Seeking and Developing Genuine Relationshps

Seeking to undo the consequences of sinful actions is not the same as repentance for a changed heart. God can forgive anyone of anything but the consequences of a deeply broken relationship cannot always be mended.
When the betrayal is so deep and so long all trust is removed. This does not mean someone is unforgiving, it just means that the one who repents in word only, likely remains in the same mindset and will re-offend.
The only repentance that changes the heart is one that humbles them over their bad behavior, hates it and wants to be changed by Christ. Any other form of confession of offense comes with an excuse and cannot be trusted.
Any attempts on the part of the offender to "do better next time" is merely manipulation because of the realization of what they have lost.
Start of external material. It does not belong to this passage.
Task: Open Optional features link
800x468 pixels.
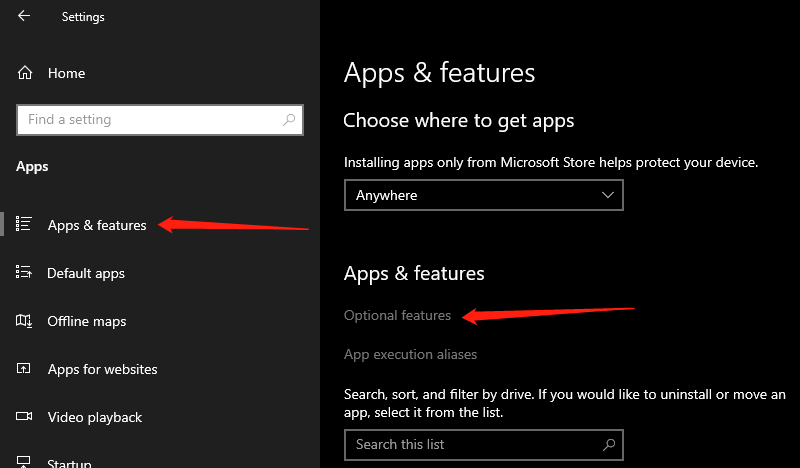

The hope that pretending to be sorry will get back what they lost so they can continue as they always have without conscience is not repentance but it is manipulation.
Conscience demands that an offender is so deeply sorrowful that they do not want to repeat the unkind and rude behavior again. Those who have a conscience desire to make sure the one they offended knows they are sorry and want to mend the relationship.
Unrepentant people don't care about the relationship and will make excuses for or deny what they have done, further damaging any chances of reconciliation. People like this cannot be trusted to change and grow, they remain spiritual and emotional infants fighting to be superior only proving that they cannot develop beyond what they have always been.
Proverbs 24:20-22 "…20 For the evil man has no future; the lamp of the wicked will be extinguished. 21 My son, fear the LORD and the king, and do not associate with the rebellious. 22 For they will bring sudden destruction. Who knows what ruin they can bring?…"
Matthew 7:6
"Do not give dogs what is holy; do not throw your pearls before swine. If you do, they may trample them under their feet, and then turn and tear you to pieces."
There is a mentality in the modern church that we remain with wicked people just in case they might like how kind we are to them and want Jesus. This is seriously misguided and not based on Scripture.
Christ never remained with those who rejected Him and He called out the hypocrisy of the Pharisees when they acted humanly pias and superior to others.
Matthew 23:27-28
27 “Woe to you, scribes and Pharisees, hypocrites! For you are like whitewashed tombs which on the outside appear beautiful, but inside they are full of dead men’s bones and all uncleanness. 28 So you too, outwardly appear righteous to people, but inwardly you are full of hypocrisy and lawlessness."
The modern church guilts people into remaining with evil people merely so we can influence them. This mentality considers our personal actions more powerful than the Holy Spirit Who must work in people. We are the messengers to speak the truth but the Holy Spirit is the One Who works on people who have heard.
We are not responsible to keep trying over and over and over again when someone is resisting. Moving on from rebellious people is an act of faith. Remaining with them hoping we will be the ones to impact them is lacking the faith to let go and let God.
Remaining with people often is an excuse to persist in codependency out of fear that we will be alone. There is much more Spiritual and emotional growth needed if we cannot walk alone with Christ. When we cannot walk away from those who we thought used to love us when they have proven that they do not love Christ, we are dependent on them more than on Christ.
Psalm 118:8: "It is better to trust in the LORD than to put confidence in man"
Christ must be first in our lives even if we have to leave behind all those who do not want to walk the narrow way with us.
When someone genuinely shows interest in the things of the Lord, is humble authentically, and demonstrates a desire to learn we can be excited and encouraged to develop that relationship.